Stored data entries
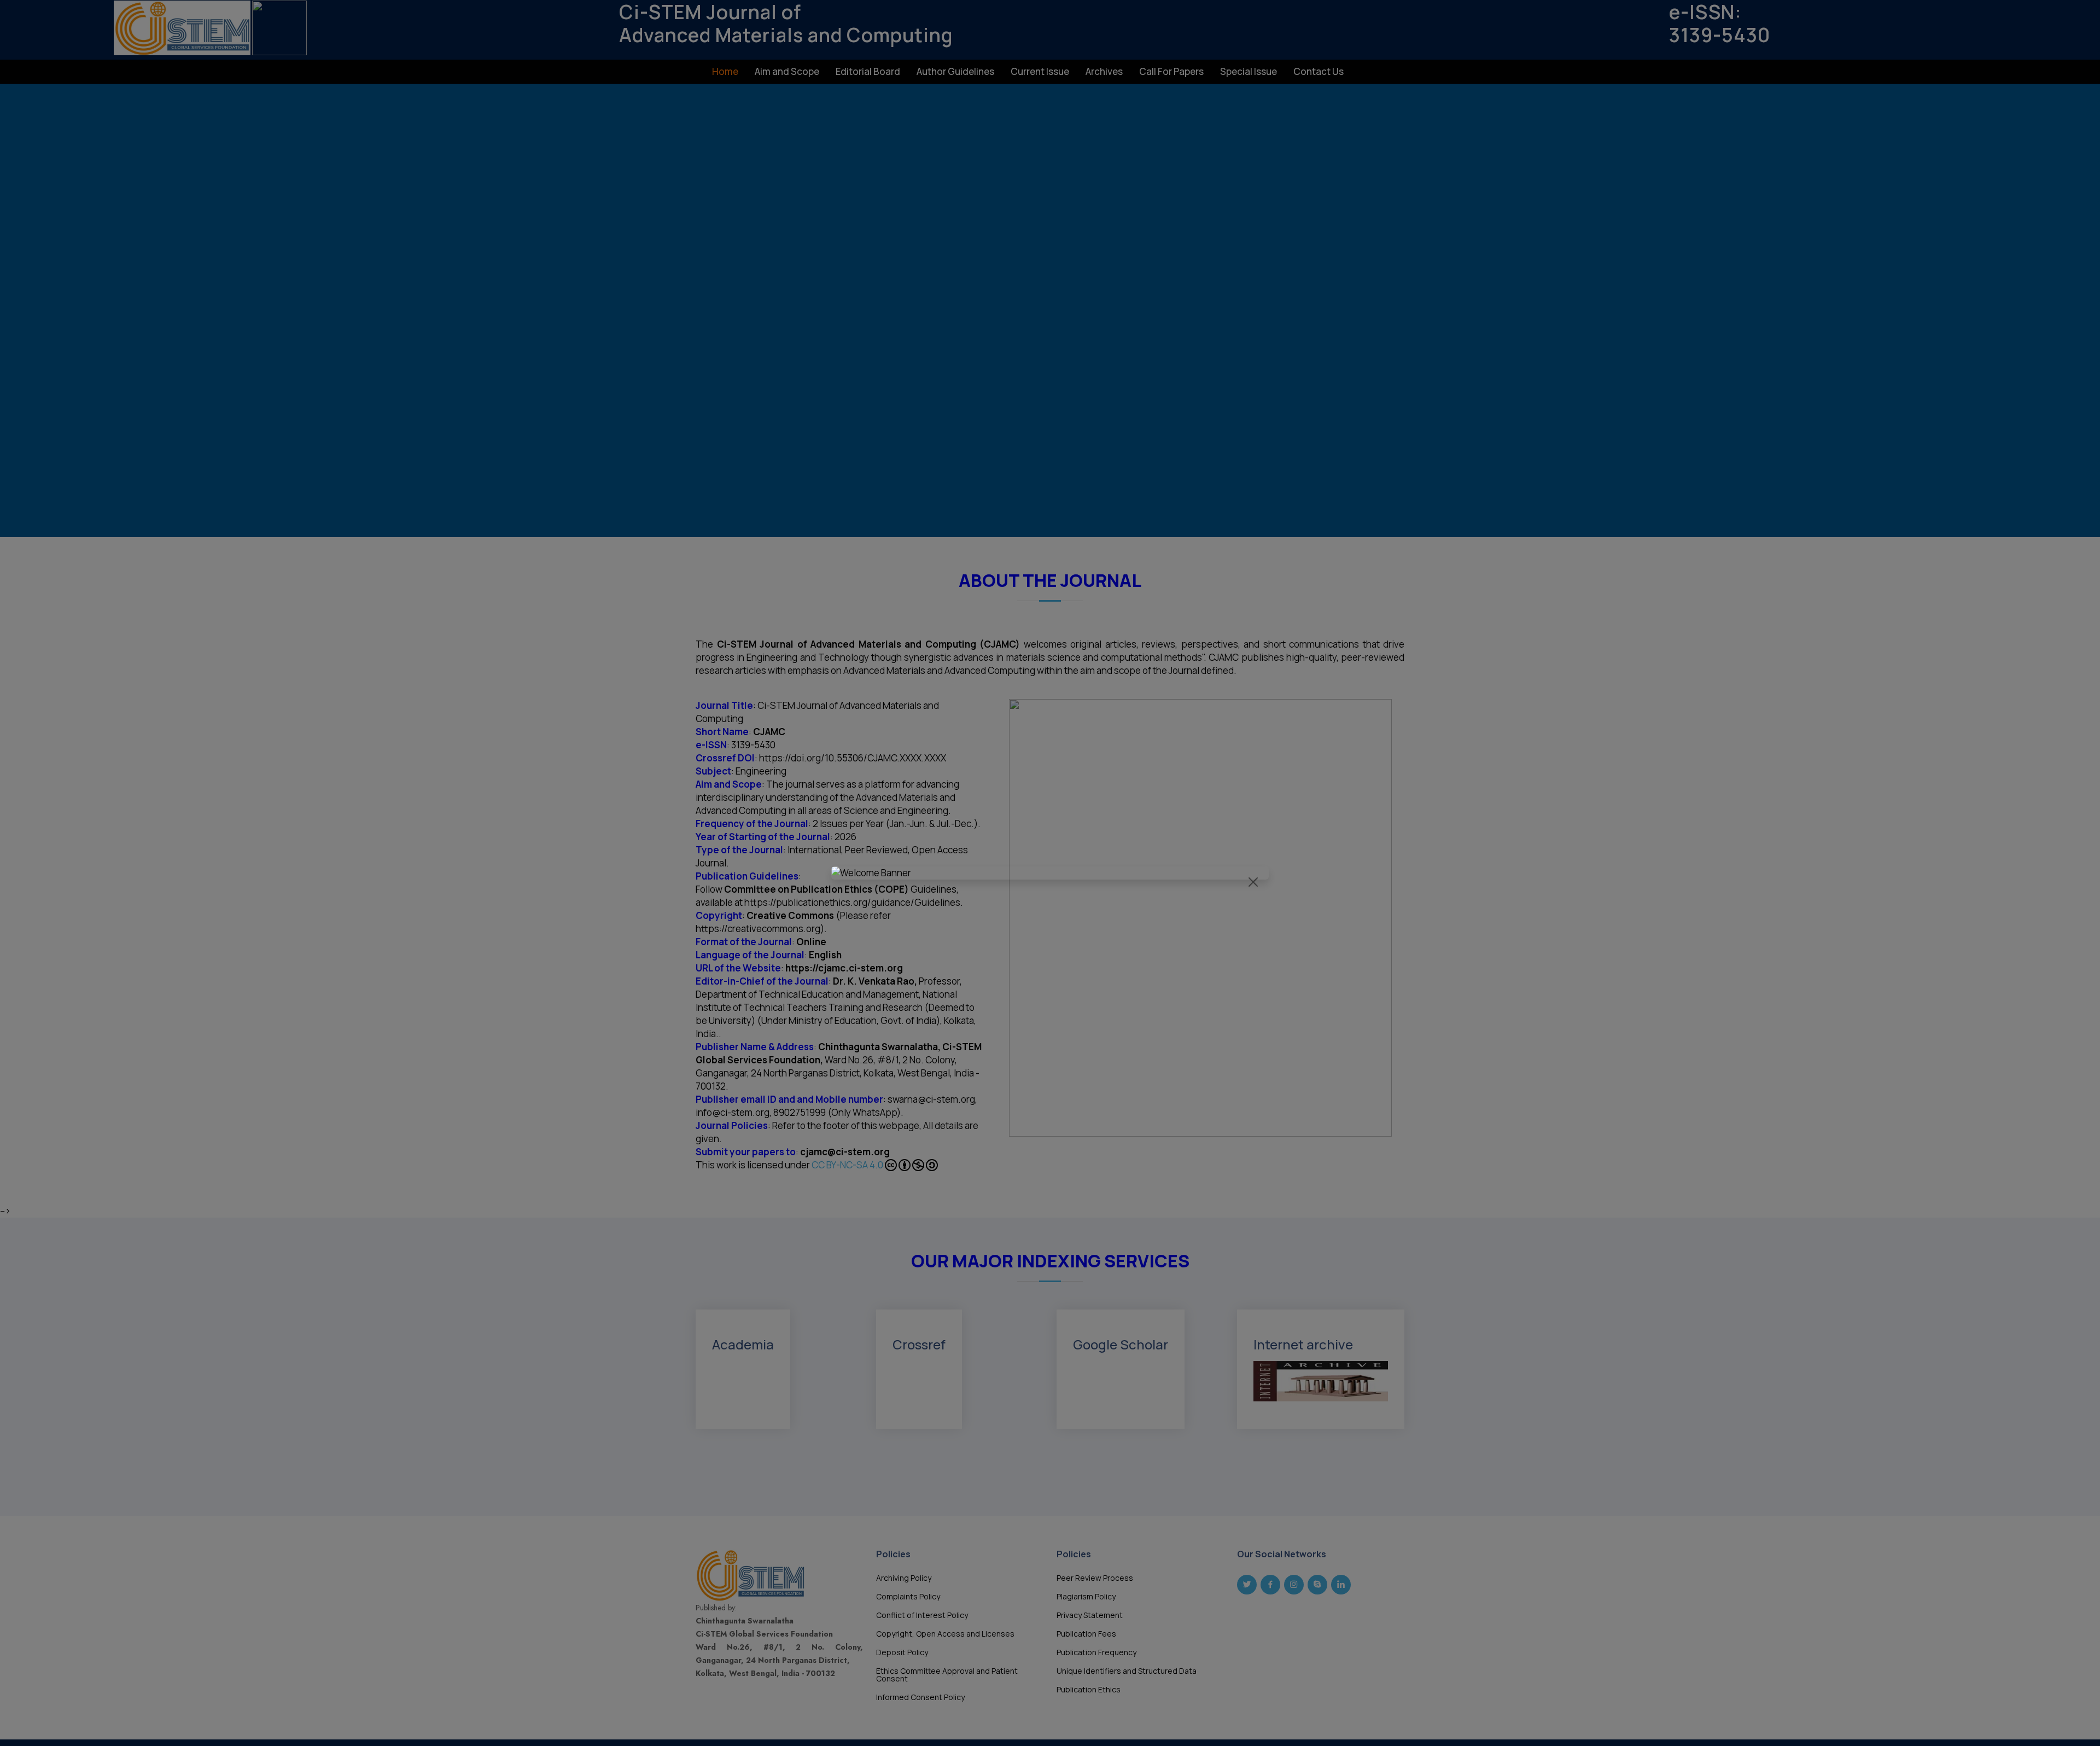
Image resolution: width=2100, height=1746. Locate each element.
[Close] (1253, 882)
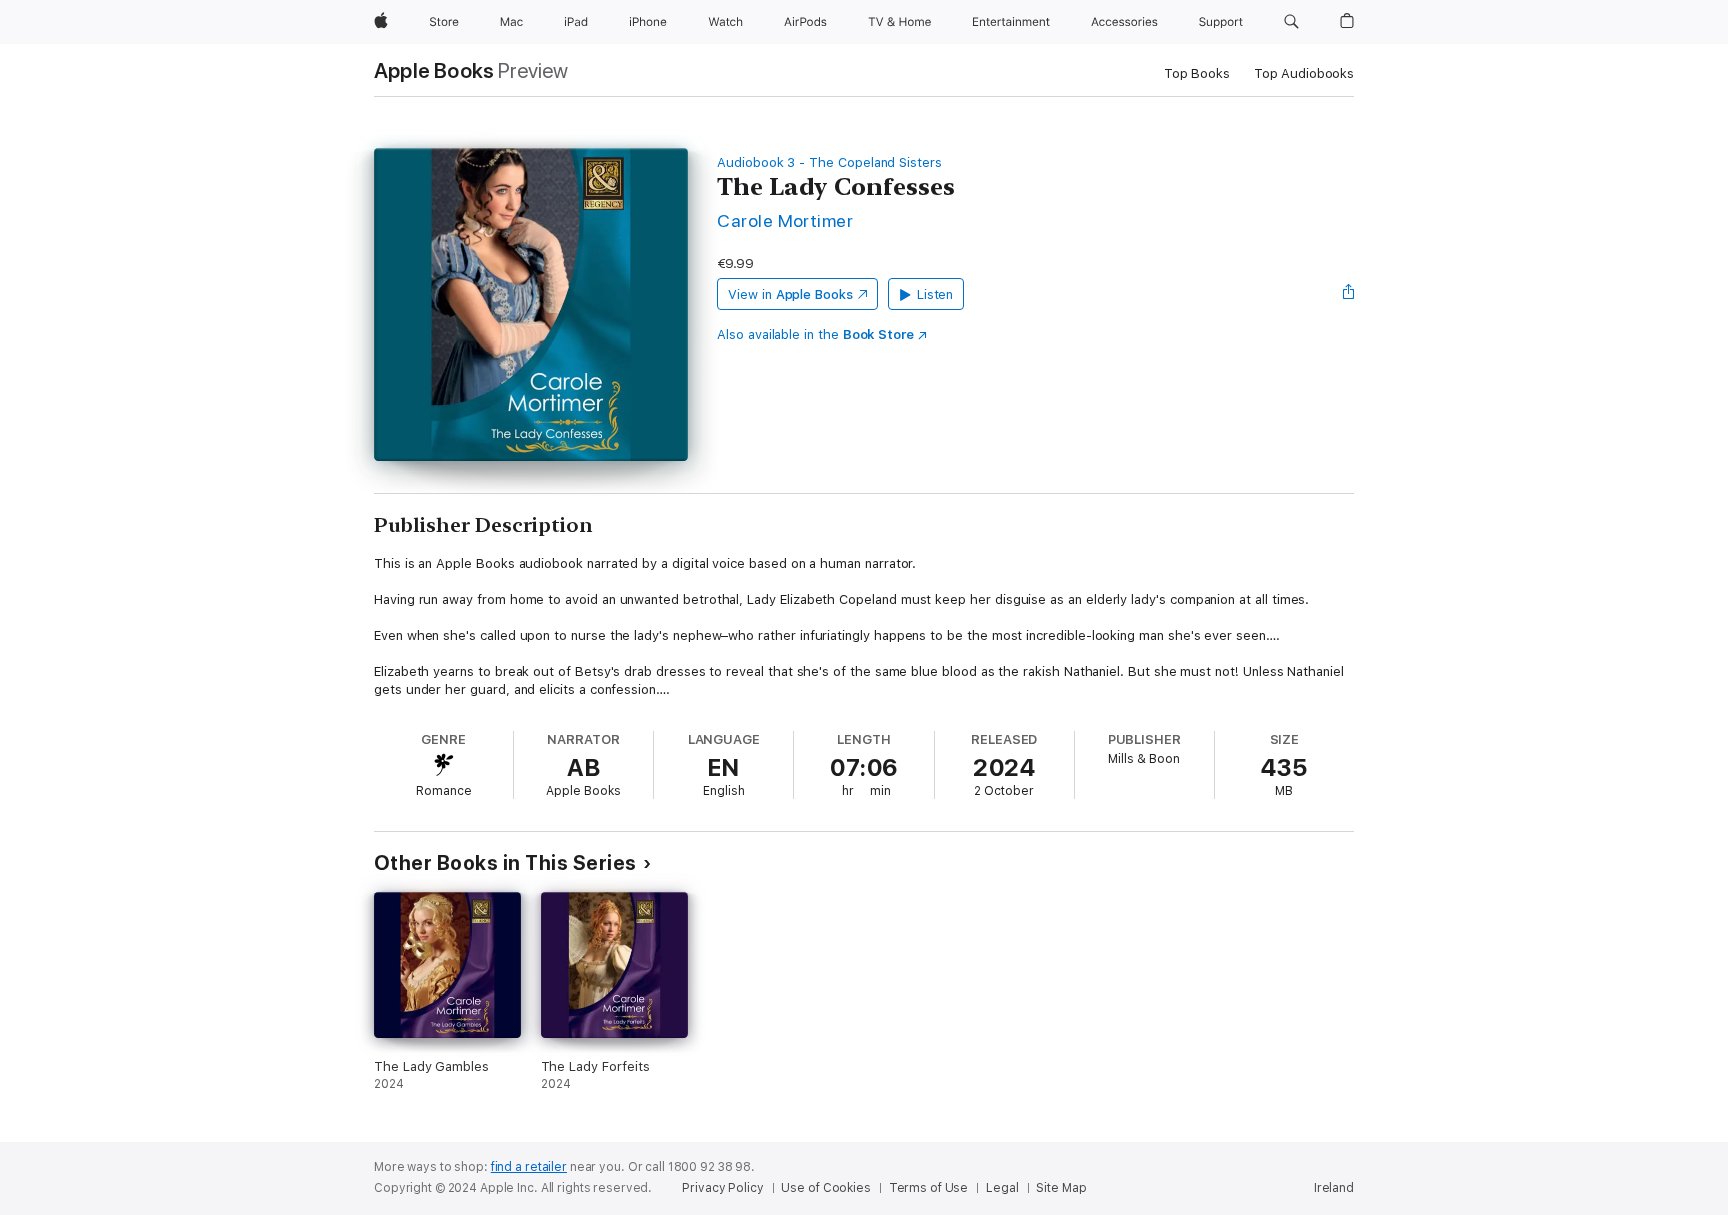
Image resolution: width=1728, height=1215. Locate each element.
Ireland (1334, 1188)
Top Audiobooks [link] (1304, 73)
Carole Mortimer (785, 220)
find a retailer (529, 1167)
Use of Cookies (825, 1188)
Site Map (1061, 1188)
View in (790, 294)
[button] (1291, 22)
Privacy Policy (722, 1188)
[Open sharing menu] (1349, 294)
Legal (1002, 1188)
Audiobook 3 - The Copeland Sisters (829, 162)
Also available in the (815, 334)
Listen (935, 294)
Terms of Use (929, 1188)
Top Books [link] (1197, 73)
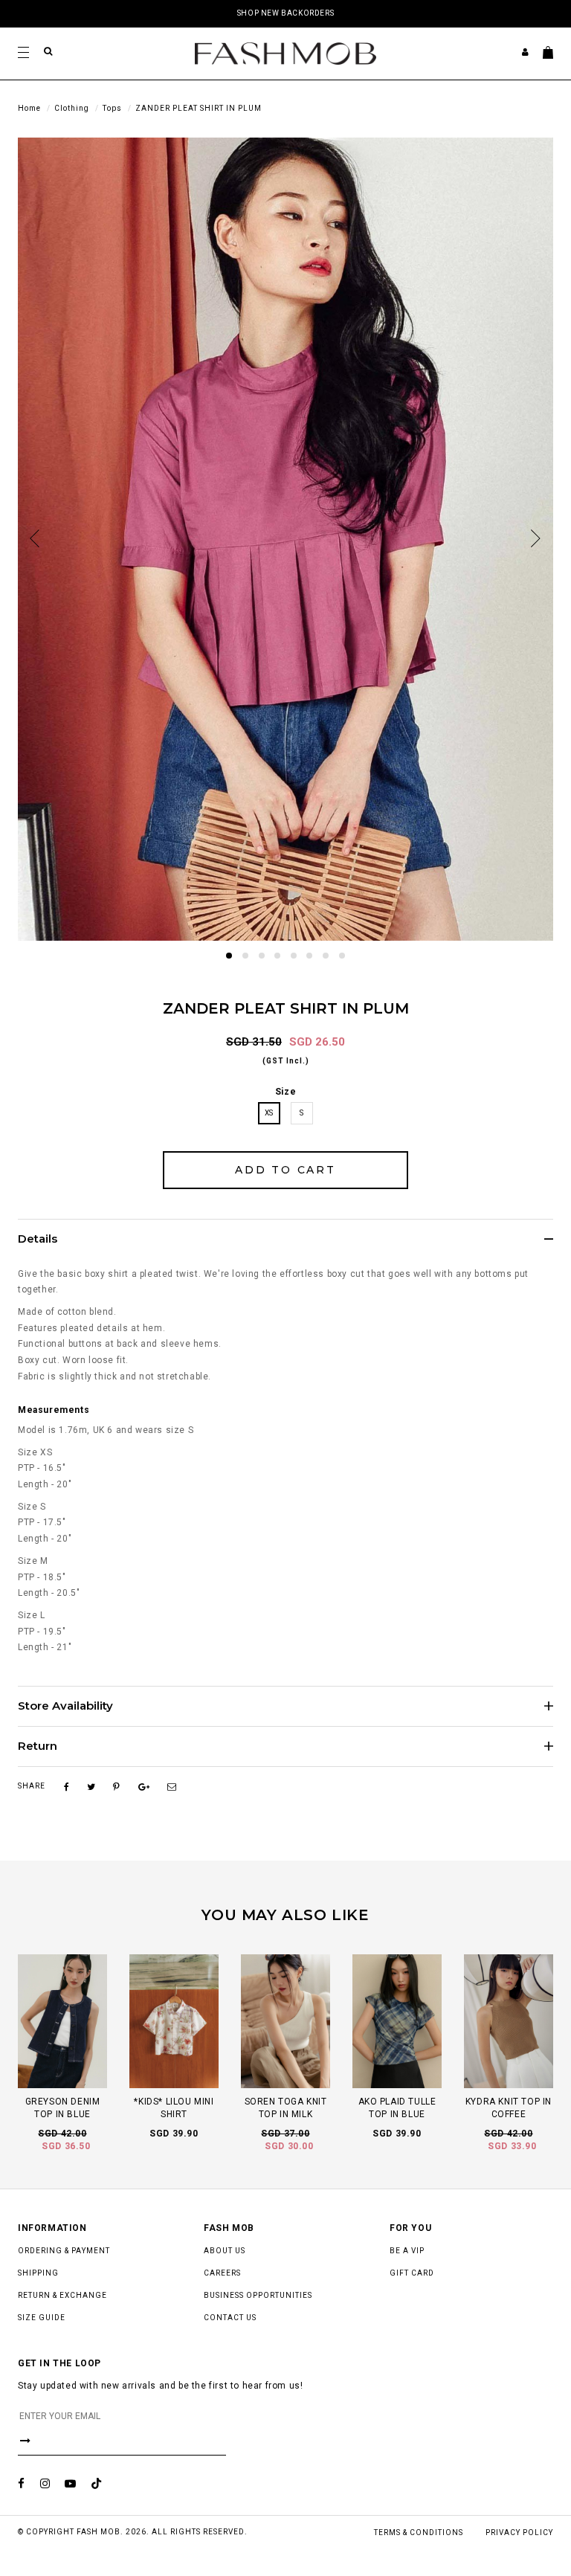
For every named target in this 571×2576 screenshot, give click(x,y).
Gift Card (412, 2273)
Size (285, 1091)
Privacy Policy (519, 2532)
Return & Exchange (62, 2295)
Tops (112, 108)
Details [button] (37, 1239)
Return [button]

### TASK
Each record above must be retyped exactly, minus its pictures.

### OUTPUT FOR THIS EXERCISE
Image resolution: width=2100, height=1746. Locate each element.
[Close] (1253, 882)
Image resolution: width=1728, height=1215. Locate each element.
Ireland (1334, 1188)
Top Audiobooks [link] (1304, 73)
Carole Mortimer (785, 220)
find a retailer (529, 1167)
Use of Cookies (825, 1188)
Site Map (1061, 1188)
View in (790, 294)
[button] (1291, 22)
Privacy Policy (722, 1188)
[Open sharing menu] (1349, 294)
Legal (1002, 1188)
Audiobook 3 - The Copeland Sisters (829, 162)
Also available in the (815, 334)
Listen (935, 294)
Terms of Use (929, 1188)
Top Books [link] (1197, 73)
For every named target in this 571×2576 screenshot, give click(x,y).
Gift Card (412, 2273)
Size (285, 1091)
Privacy Policy (519, 2532)
Return & Exchange (62, 2295)
Tops (112, 108)
Details [button] (37, 1239)
Return [button]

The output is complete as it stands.